** Excerpts from a dataset **
[Start of Attachment]

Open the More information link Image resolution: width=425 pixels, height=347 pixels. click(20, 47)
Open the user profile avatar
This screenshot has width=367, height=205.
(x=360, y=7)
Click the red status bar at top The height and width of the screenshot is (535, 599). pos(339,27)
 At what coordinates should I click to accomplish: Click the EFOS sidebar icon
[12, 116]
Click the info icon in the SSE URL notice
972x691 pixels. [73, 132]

[End of Attachment]
[Start of Attachment]

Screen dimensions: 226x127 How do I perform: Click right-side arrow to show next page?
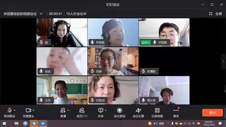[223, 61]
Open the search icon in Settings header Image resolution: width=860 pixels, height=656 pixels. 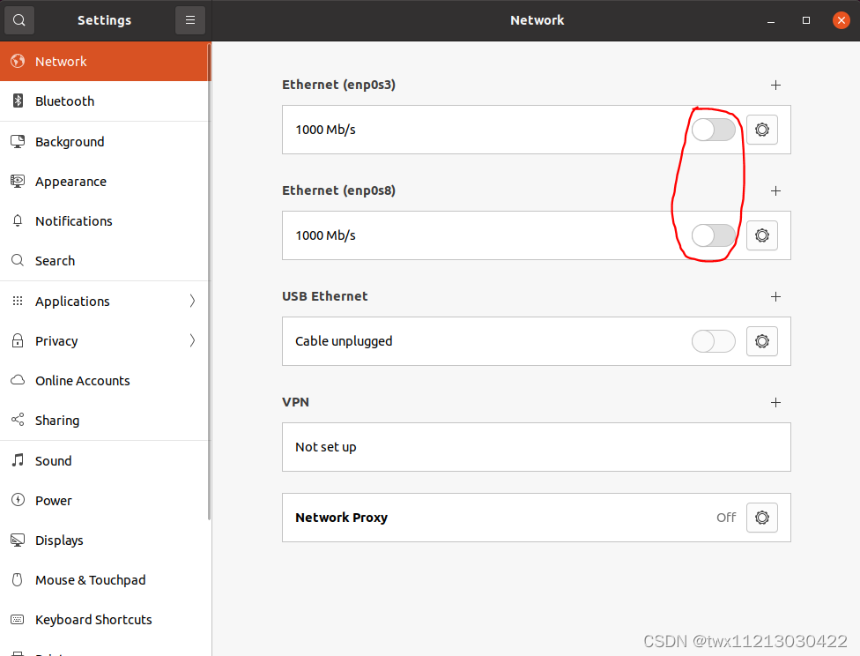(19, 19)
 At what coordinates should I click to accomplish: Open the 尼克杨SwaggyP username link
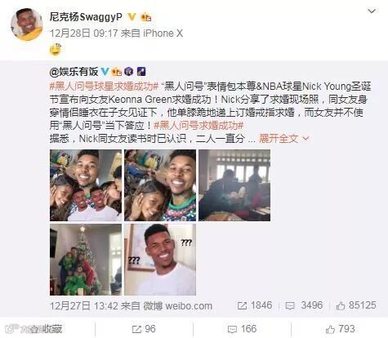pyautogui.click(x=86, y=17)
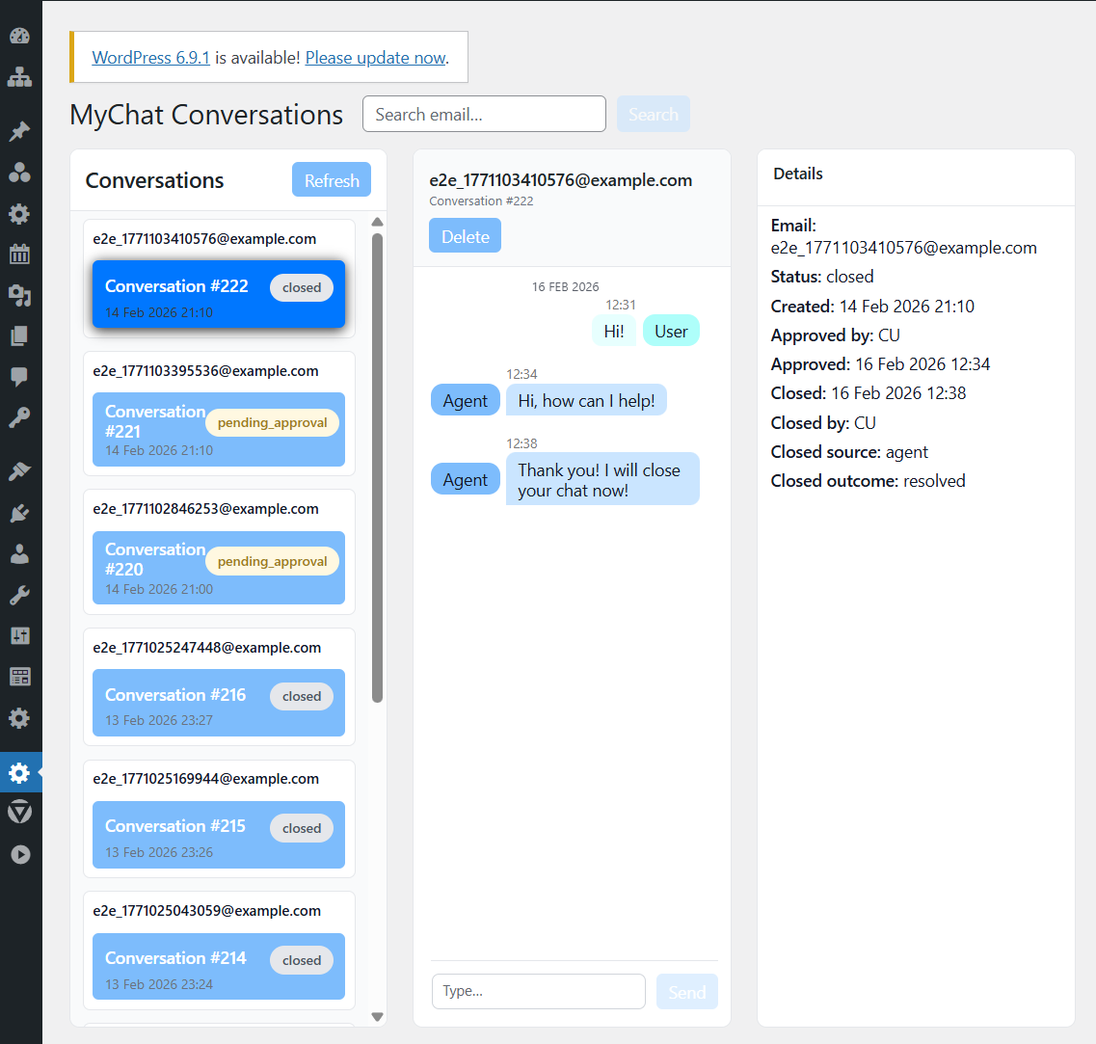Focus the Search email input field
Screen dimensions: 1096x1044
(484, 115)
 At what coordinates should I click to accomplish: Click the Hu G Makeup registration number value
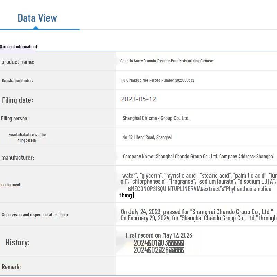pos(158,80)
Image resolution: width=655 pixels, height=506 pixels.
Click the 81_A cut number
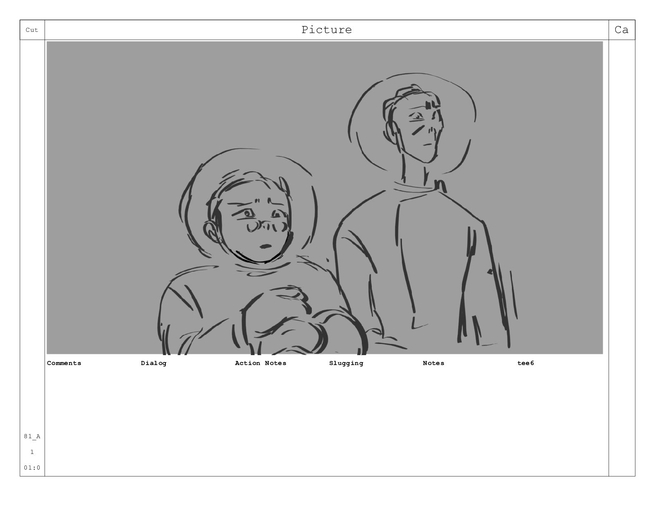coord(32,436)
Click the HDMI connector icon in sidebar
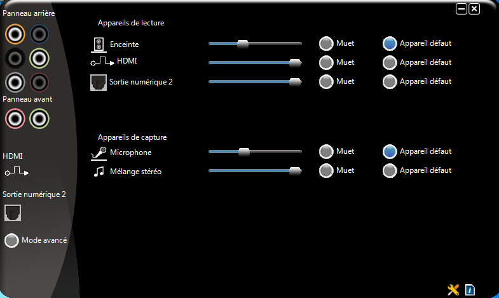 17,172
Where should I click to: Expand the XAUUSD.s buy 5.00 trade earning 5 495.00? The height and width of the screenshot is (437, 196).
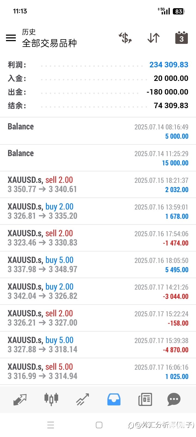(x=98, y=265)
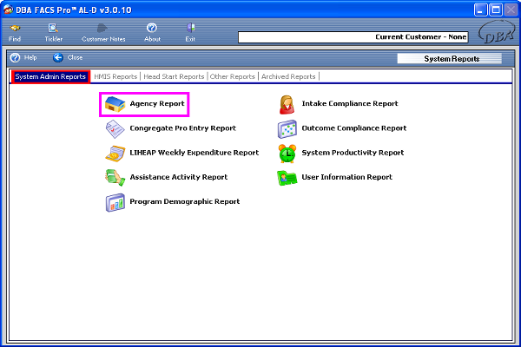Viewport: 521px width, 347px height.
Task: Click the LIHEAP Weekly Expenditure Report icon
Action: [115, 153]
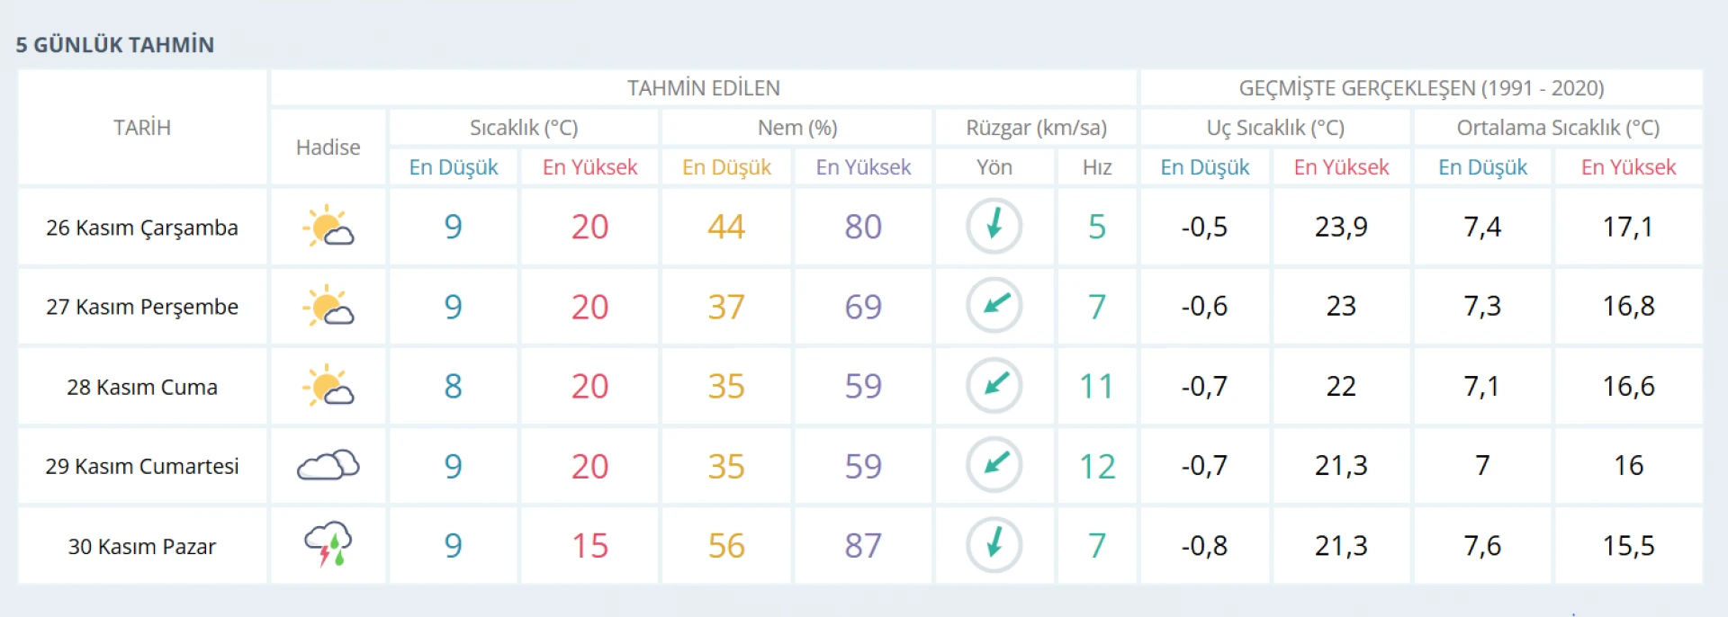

[End of Attachment]
[Start of Attachment]

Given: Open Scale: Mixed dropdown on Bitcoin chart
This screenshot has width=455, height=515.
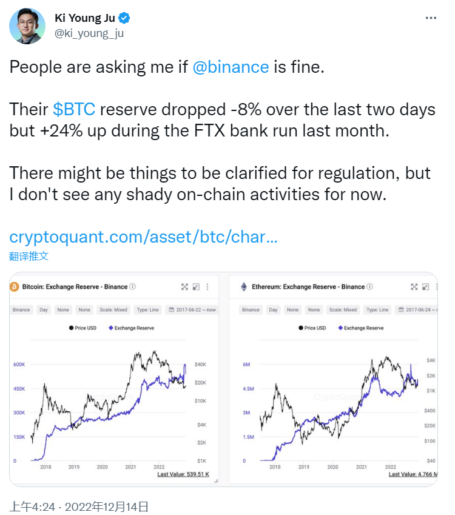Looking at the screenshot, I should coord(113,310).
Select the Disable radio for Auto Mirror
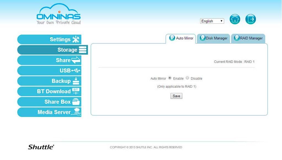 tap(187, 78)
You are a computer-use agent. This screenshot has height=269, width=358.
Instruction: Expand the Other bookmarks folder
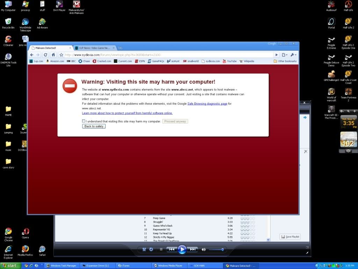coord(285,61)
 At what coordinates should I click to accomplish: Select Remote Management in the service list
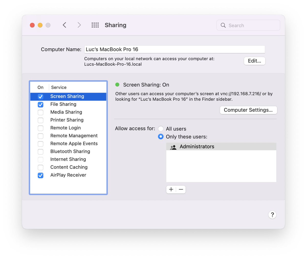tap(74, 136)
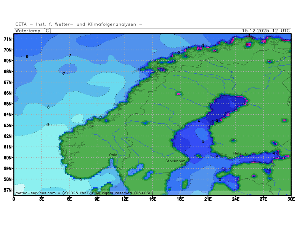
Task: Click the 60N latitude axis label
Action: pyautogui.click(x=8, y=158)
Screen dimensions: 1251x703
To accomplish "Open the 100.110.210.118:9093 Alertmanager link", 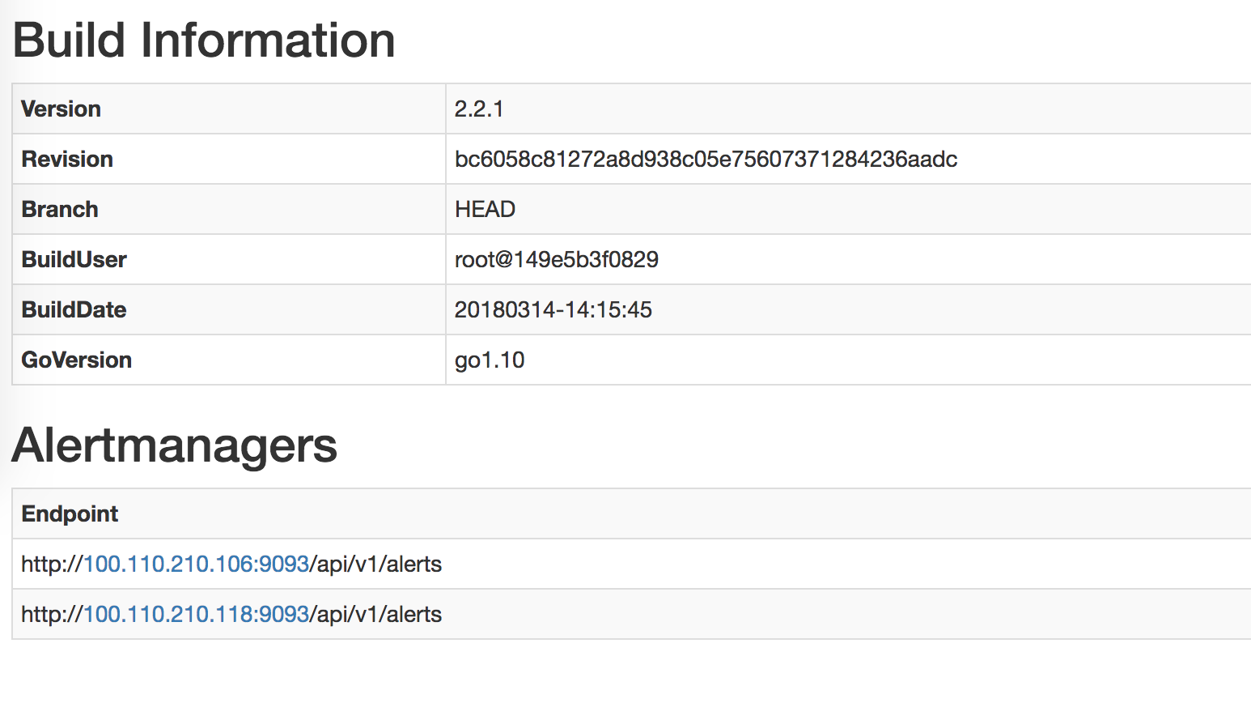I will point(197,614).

[End of Attachment]

** Exercise **
Look above for the line containing "Select the Disable radio for Auto Mirror", then copy exactly from it through the line containing "Screen dimensions: 1251x703", keeping both and leaving out pictures. Add nothing else.

** Your solution **
Select the Disable radio for Auto Mirror
 tap(187, 78)
You are a computer-use agent. This screenshot has height=269, width=358.
Instruction: Expand the Other bookmarks folder
coord(285,61)
 At what coordinates should I click to accomplish: Select Remote Management in the service list
tap(74, 136)
Task: Click the 60N latitude axis label
Action: pyautogui.click(x=8, y=158)
Screen dimensions: 1251x703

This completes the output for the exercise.